*Task to carry out*:
Retype exactly the lines below, starting with the line that contains "Image resolution: width=436" and ending with the last line; leave out any pictures.

*Recorded data*:

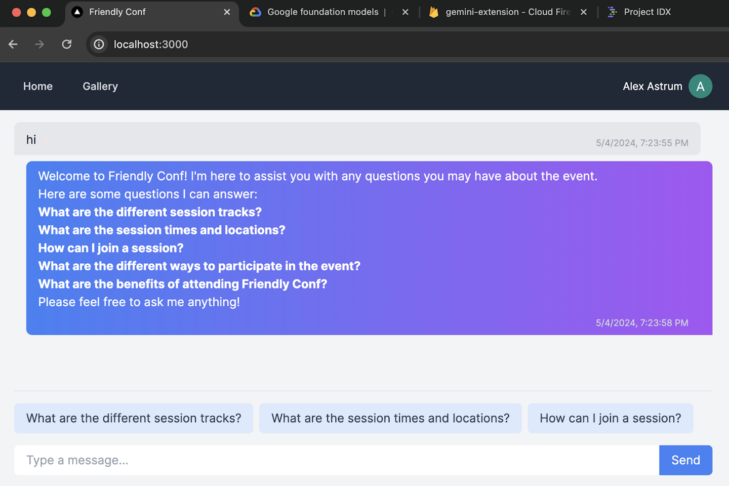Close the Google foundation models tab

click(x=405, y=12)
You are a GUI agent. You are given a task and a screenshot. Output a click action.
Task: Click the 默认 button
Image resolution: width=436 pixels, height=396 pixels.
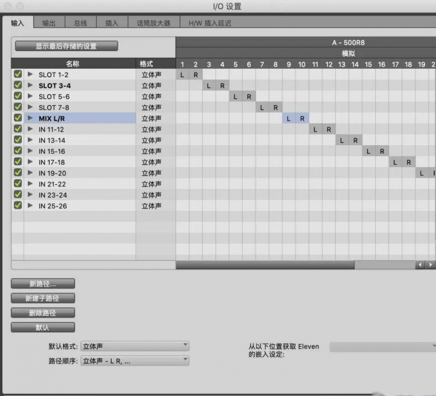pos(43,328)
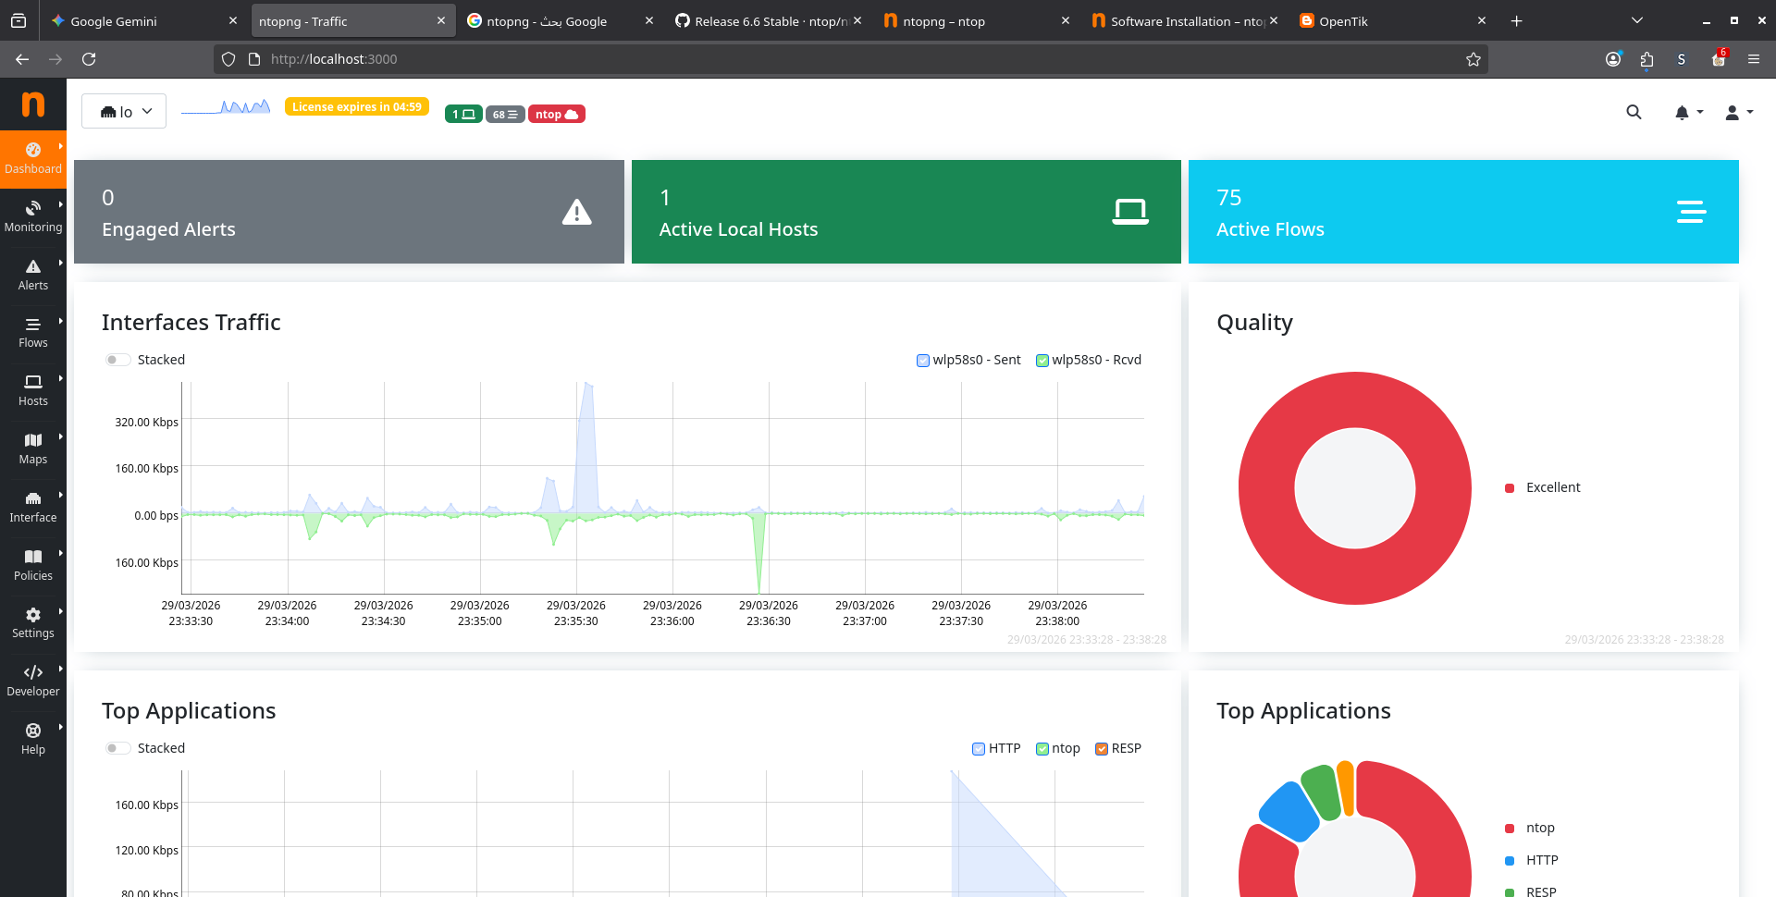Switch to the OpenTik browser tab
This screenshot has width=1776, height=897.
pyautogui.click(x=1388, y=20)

*Exercise solution*:
Image resolution: width=436 pixels, height=396 pixels.
pos(43,328)
Switch to the OpenTik browser tab
This screenshot has width=1776, height=897.
pyautogui.click(x=1388, y=20)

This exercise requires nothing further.